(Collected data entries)
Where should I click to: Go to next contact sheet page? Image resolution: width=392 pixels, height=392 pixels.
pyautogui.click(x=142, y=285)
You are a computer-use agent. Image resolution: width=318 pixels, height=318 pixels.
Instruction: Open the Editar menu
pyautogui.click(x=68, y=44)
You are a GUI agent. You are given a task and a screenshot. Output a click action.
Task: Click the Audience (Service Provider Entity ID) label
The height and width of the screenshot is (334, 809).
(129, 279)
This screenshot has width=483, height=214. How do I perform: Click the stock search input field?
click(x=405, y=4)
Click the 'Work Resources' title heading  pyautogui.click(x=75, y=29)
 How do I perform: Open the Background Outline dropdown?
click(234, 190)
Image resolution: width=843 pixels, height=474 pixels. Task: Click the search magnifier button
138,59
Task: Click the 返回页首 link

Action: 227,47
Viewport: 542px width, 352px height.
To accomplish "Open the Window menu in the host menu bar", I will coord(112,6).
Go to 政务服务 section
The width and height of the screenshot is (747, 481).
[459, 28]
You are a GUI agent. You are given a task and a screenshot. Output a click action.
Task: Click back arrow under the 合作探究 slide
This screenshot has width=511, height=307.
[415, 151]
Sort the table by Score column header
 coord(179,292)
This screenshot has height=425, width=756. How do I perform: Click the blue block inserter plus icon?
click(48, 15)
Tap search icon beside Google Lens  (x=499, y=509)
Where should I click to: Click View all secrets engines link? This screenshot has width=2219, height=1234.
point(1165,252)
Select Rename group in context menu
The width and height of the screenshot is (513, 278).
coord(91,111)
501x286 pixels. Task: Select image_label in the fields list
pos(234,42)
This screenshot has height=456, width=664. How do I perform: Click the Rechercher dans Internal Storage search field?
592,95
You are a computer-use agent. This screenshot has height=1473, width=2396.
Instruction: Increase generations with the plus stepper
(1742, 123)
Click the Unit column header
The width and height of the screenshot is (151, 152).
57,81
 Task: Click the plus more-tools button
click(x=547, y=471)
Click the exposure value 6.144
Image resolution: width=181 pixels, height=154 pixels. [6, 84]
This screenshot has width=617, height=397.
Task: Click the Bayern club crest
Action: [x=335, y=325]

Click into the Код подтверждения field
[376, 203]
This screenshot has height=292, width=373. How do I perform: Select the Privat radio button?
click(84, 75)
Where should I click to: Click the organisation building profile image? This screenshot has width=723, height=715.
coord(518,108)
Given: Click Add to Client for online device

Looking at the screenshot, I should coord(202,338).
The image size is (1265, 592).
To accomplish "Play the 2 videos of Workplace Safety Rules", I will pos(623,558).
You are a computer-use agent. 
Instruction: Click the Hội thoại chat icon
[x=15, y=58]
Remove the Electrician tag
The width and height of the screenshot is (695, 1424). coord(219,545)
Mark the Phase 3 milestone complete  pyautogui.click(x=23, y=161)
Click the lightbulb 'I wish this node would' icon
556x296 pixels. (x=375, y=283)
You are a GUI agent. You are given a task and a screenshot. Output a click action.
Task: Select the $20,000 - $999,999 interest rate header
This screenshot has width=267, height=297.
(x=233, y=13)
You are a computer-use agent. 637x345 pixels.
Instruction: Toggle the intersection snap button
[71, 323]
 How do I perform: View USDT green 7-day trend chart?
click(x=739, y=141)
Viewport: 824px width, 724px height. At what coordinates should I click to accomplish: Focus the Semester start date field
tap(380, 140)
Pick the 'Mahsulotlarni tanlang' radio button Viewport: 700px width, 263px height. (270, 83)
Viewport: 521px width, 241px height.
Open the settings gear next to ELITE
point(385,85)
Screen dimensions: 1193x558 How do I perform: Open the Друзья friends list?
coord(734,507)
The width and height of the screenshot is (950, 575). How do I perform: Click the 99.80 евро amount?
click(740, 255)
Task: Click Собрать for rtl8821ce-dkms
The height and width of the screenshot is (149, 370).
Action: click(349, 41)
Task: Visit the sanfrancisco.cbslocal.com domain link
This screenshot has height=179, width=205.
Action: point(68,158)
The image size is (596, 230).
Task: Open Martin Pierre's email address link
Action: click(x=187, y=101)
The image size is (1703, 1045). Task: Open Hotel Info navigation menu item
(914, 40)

• **Task prompt**
Keep only the lines from the one containing "How do I perform: View" through the final line of the records, and transcribe them exactly.

• **Reply to the exercise**
 How do I perform: View USDT green 7-day trend chart?
click(x=739, y=141)
Viewport: 824px width, 724px height. At what coordinates should I click to accomplish: Focus the Semester start date field
tap(380, 140)
Pick the 'Mahsulotlarni tanlang' radio button Viewport: 700px width, 263px height. (270, 83)
Viewport: 521px width, 241px height.
Open the settings gear next to ELITE
point(385,85)
Screen dimensions: 1193x558 How do I perform: Open the Друзья friends list?
coord(734,507)
The width and height of the screenshot is (950, 575). How do I perform: Click the 99.80 евро amount?
click(740, 255)
Task: Click Собрать for rtl8821ce-dkms
The height and width of the screenshot is (149, 370).
Action: click(349, 41)
Task: Visit the sanfrancisco.cbslocal.com domain link
This screenshot has height=179, width=205.
Action: point(68,158)
The image size is (596, 230).
Task: Open Martin Pierre's email address link
Action: click(x=187, y=101)
The image size is (1703, 1045). Task: Open Hotel Info navigation menu item
(914, 40)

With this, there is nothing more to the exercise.